[Collected data]
════════
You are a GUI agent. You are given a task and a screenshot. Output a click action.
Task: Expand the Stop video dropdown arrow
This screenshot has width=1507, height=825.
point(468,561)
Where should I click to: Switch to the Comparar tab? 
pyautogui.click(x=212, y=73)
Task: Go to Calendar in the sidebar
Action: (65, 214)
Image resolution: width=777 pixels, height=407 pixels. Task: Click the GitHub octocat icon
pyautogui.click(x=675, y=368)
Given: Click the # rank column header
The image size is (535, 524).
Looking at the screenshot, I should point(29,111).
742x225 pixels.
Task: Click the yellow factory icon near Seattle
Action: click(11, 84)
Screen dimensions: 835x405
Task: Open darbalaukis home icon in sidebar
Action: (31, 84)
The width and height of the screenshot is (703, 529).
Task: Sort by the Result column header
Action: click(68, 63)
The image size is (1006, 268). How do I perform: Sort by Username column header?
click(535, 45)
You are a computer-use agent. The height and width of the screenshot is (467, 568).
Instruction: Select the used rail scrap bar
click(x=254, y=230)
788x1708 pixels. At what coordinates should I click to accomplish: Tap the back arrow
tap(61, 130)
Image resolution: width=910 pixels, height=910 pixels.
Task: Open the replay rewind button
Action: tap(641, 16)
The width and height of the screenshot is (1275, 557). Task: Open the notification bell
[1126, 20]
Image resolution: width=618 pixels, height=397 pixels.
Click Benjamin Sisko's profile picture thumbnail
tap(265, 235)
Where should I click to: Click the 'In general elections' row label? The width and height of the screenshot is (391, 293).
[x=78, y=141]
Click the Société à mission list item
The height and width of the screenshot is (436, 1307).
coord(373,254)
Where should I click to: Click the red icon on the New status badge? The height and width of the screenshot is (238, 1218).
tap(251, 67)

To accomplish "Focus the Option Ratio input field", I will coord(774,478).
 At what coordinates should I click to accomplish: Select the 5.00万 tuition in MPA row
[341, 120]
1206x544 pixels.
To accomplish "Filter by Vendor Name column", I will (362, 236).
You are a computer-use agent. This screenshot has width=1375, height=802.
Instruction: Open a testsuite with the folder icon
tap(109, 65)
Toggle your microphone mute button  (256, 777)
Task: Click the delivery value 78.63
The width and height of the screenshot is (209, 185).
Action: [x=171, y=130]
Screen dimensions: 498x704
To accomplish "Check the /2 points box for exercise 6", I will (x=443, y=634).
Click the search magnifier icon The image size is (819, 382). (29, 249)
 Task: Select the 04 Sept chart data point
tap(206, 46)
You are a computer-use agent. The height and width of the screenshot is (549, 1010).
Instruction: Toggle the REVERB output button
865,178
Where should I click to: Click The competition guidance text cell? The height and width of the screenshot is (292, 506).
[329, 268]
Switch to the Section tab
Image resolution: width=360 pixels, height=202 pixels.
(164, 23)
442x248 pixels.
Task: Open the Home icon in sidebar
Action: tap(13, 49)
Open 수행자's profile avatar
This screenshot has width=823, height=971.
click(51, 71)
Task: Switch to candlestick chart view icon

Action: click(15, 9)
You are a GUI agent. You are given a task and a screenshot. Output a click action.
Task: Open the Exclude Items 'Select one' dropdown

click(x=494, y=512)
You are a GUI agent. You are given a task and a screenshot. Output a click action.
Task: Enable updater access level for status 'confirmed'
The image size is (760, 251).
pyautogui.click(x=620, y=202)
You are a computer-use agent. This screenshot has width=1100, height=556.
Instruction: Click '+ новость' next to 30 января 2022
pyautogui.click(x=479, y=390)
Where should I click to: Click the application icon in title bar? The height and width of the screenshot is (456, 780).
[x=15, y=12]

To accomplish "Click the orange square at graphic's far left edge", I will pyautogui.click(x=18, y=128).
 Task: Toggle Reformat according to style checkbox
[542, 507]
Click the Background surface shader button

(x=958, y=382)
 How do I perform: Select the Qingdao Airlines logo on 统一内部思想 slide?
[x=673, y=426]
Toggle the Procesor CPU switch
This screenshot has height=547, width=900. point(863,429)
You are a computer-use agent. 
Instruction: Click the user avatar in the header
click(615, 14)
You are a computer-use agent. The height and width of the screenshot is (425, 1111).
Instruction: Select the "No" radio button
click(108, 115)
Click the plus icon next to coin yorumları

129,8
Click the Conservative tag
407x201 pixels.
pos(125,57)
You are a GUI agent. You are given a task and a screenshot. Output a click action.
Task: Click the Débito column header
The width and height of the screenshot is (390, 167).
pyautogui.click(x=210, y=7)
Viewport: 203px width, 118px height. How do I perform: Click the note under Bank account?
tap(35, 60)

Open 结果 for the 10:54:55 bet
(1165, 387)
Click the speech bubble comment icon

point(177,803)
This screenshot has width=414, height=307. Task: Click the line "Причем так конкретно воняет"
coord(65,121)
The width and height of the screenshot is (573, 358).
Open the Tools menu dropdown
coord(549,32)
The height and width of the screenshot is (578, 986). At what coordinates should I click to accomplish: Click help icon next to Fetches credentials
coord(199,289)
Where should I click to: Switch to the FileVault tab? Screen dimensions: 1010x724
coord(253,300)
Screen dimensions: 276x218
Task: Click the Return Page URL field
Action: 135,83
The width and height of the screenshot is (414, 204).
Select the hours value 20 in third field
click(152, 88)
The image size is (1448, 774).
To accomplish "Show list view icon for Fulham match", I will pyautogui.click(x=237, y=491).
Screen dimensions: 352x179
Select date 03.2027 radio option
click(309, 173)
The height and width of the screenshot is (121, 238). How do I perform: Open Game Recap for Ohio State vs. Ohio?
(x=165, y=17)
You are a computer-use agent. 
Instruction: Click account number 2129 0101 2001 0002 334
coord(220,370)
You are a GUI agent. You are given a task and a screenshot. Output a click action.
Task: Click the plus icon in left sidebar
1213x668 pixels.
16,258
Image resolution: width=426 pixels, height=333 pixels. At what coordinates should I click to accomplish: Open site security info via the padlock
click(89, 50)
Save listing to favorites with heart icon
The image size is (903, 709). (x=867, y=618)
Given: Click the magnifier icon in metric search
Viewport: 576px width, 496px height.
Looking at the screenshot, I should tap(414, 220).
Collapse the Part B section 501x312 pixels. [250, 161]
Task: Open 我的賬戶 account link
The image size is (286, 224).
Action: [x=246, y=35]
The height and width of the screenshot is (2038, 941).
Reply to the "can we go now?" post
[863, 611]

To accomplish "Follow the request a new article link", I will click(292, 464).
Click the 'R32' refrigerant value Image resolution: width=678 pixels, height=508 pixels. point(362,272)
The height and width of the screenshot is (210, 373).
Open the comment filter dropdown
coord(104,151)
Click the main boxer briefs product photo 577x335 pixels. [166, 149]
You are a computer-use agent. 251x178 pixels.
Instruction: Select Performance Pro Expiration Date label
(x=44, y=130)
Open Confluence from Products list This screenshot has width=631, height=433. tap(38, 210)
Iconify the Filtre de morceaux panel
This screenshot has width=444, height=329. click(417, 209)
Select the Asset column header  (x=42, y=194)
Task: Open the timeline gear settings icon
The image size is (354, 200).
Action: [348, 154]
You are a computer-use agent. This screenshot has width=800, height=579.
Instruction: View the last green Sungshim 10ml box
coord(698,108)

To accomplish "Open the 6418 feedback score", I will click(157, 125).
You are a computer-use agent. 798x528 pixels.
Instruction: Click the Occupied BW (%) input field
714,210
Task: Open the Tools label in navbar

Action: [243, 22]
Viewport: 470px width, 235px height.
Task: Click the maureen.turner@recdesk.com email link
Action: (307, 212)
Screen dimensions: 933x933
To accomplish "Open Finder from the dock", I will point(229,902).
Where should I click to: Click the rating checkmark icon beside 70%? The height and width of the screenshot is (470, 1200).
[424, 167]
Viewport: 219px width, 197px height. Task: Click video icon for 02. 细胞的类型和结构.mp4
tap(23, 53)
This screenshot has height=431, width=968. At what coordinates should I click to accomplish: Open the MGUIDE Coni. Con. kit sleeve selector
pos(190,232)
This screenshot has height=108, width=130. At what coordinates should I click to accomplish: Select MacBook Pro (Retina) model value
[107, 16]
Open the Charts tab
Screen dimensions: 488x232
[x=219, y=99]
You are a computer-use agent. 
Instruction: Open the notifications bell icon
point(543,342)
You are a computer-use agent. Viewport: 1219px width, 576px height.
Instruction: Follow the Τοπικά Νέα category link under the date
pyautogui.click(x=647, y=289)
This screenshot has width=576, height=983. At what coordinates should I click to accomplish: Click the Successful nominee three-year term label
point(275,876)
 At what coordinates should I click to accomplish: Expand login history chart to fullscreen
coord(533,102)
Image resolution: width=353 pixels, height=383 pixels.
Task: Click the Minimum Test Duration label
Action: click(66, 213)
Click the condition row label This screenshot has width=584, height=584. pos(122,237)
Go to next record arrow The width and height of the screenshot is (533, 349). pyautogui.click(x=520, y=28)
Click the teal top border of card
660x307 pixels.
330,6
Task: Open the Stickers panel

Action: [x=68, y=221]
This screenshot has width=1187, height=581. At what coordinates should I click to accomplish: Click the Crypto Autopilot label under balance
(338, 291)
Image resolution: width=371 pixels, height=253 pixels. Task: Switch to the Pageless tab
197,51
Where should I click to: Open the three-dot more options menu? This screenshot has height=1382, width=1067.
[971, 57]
════════
### Exercise details
When you reach the line that contains "Given: Click the # rank column header", stop; output it and every line before it from the start of the data, exactly as written.

### Your response
You are a GUI agent. You are given a task and a screenshot. Output a click action.
Task: Expand the Stop video dropdown arrow
This screenshot has width=1507, height=825.
point(468,561)
Where should I click to: Switch to the Comparar tab? 
pyautogui.click(x=212, y=73)
Task: Go to Calendar in the sidebar
Action: (65, 214)
Image resolution: width=777 pixels, height=407 pixels. Task: Click the GitHub octocat icon
pyautogui.click(x=675, y=368)
Given: Click the # rank column header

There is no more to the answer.